Extracted records

• • • • • • •

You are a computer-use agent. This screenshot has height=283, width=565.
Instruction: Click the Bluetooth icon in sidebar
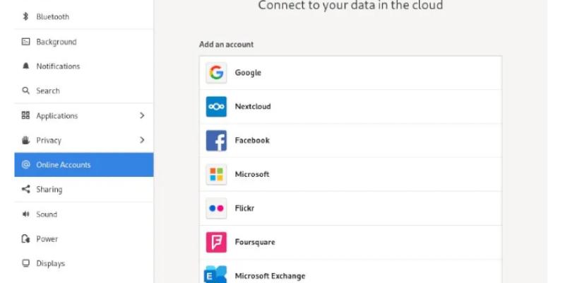(x=26, y=16)
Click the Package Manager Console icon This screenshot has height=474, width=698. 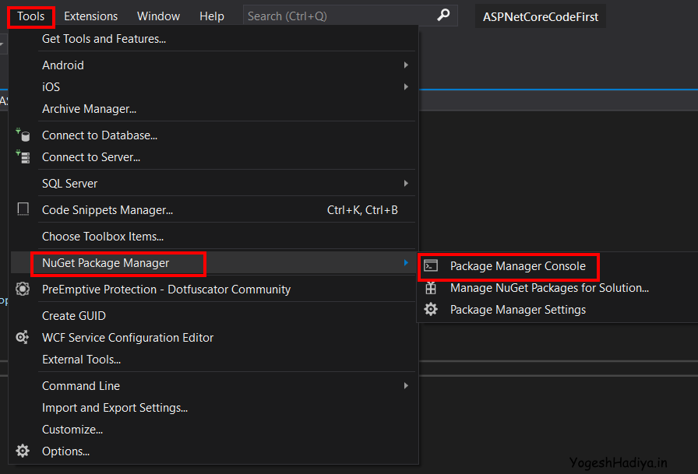pyautogui.click(x=431, y=266)
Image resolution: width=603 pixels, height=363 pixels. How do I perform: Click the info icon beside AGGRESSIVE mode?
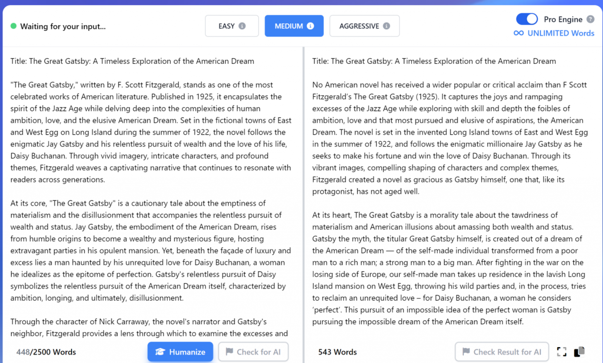coord(386,26)
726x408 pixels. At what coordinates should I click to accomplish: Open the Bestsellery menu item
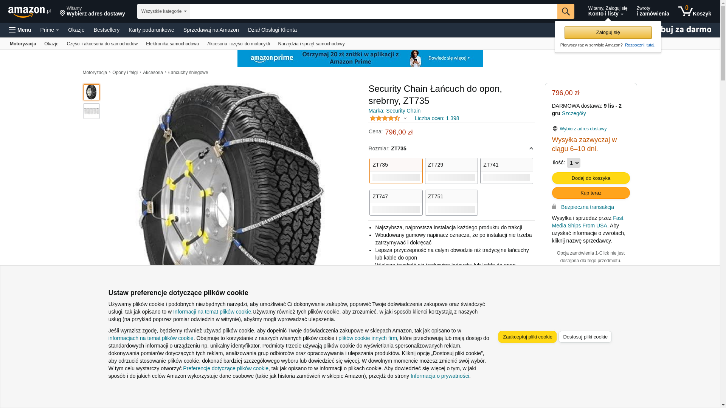pos(107,30)

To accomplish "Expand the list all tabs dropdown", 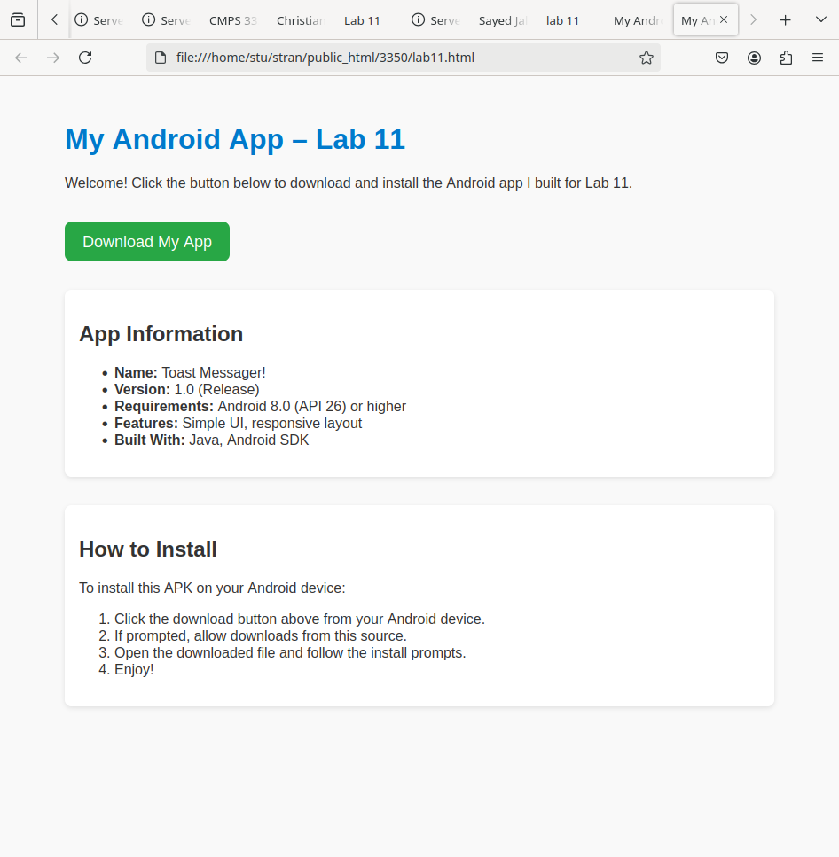I will pyautogui.click(x=820, y=19).
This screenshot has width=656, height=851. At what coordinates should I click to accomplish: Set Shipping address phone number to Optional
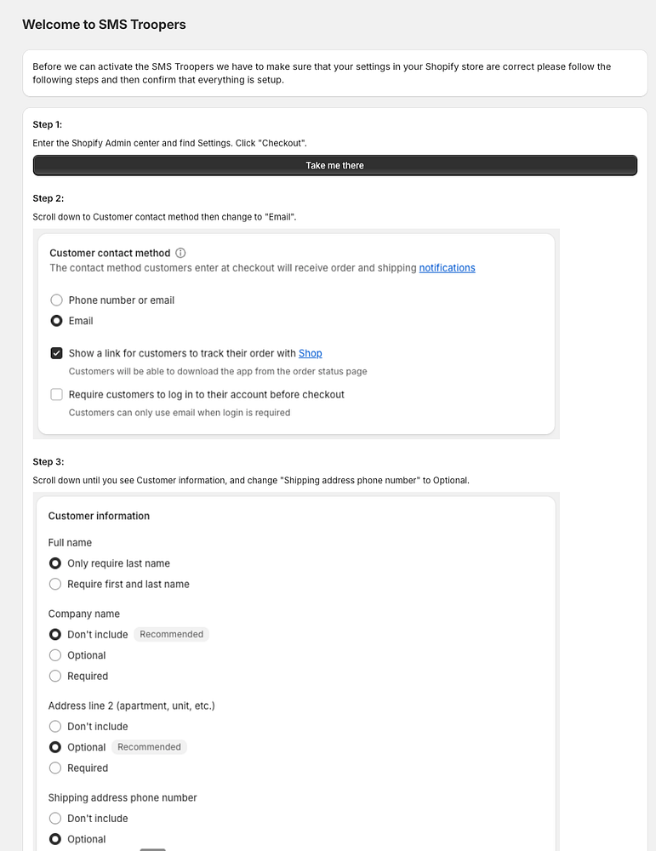click(x=55, y=839)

• • • • • • •

Task brief: Write out, word for word, the line containing "This screenshot has width=656, height=851." and each line after it to the end of the data, and nothing more. Drop the pictures.

Solution for this task:
This screenshot has width=656, height=851. At what coordinates should I click to accomplish: Set Shipping address phone number to Optional
click(x=55, y=839)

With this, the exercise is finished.